*Records provided*.
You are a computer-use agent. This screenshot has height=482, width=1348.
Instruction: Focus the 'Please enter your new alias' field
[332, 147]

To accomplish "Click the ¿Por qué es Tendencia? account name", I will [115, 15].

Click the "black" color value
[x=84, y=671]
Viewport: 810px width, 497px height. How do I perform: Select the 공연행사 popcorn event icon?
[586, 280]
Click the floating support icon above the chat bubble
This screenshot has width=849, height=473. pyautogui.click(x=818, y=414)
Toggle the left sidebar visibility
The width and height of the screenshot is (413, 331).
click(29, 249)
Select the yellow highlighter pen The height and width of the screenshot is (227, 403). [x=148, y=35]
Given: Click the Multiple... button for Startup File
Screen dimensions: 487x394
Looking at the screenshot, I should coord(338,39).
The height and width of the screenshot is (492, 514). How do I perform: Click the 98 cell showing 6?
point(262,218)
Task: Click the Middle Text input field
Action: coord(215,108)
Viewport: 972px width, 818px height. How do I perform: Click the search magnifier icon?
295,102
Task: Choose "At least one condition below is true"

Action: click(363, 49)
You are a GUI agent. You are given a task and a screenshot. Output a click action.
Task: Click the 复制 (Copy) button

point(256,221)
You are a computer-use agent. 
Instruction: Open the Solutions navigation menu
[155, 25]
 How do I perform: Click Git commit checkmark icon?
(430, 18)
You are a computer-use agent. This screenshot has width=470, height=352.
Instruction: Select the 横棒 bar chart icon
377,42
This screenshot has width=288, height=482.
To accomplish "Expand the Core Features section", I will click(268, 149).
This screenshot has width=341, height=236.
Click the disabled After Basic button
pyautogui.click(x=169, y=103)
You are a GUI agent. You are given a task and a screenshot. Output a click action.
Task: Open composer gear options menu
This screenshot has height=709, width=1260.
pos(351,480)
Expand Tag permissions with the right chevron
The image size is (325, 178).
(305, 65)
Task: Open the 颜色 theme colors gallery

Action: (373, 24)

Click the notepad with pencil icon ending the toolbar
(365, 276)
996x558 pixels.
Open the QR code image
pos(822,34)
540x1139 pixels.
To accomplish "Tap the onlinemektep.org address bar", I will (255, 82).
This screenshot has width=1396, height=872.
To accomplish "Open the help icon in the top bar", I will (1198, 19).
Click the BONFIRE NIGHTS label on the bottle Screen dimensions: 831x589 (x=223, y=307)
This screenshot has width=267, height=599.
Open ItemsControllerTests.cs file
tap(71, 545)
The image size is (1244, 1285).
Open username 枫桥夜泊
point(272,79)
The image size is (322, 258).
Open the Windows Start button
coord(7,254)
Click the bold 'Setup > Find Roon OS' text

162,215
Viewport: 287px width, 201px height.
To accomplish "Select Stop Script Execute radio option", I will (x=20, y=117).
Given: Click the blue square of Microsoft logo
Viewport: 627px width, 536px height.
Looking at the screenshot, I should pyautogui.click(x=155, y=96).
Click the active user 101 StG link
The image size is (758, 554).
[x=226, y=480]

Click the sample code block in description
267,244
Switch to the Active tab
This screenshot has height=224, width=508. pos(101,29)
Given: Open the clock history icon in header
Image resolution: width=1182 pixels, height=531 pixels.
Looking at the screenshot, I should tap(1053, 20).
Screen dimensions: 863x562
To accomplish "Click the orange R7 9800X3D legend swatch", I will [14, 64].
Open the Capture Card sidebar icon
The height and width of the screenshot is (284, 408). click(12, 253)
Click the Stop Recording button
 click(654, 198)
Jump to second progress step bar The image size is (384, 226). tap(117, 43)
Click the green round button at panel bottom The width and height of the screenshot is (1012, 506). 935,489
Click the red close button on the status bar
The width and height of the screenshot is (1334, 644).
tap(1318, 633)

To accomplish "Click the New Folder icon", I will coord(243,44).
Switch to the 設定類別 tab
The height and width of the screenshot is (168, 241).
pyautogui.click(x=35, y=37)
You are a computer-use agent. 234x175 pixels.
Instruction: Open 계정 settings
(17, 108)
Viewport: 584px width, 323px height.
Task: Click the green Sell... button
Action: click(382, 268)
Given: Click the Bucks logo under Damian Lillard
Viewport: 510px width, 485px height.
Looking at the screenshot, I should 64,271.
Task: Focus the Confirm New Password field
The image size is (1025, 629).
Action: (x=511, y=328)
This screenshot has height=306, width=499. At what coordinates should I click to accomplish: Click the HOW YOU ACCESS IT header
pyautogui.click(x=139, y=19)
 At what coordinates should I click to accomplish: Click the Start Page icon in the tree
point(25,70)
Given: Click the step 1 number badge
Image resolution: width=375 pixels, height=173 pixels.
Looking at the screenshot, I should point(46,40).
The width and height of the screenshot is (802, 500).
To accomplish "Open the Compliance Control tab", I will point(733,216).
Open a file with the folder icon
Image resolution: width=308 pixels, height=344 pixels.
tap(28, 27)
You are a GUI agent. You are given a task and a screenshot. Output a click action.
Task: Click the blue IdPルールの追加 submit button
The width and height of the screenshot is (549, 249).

*Exercise goal*. If a line in the listing holds the word "step", copy it out.

*Expected answer*.
Jump to second progress step bar The image size is (384, 226). tap(117, 43)
Given: Click the step 1 number badge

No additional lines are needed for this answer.